» **Task statement**
Copy each of the entries below word for word, keeping every line unchanged.

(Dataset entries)
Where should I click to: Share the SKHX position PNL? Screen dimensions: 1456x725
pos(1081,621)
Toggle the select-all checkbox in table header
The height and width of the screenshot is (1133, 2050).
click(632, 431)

» **Finished answer**
Where should I click to: Share the SKHX position PNL? Screen dimensions: 1456x725
pos(1081,621)
Toggle the select-all checkbox in table header
The height and width of the screenshot is (1133, 2050).
click(632, 431)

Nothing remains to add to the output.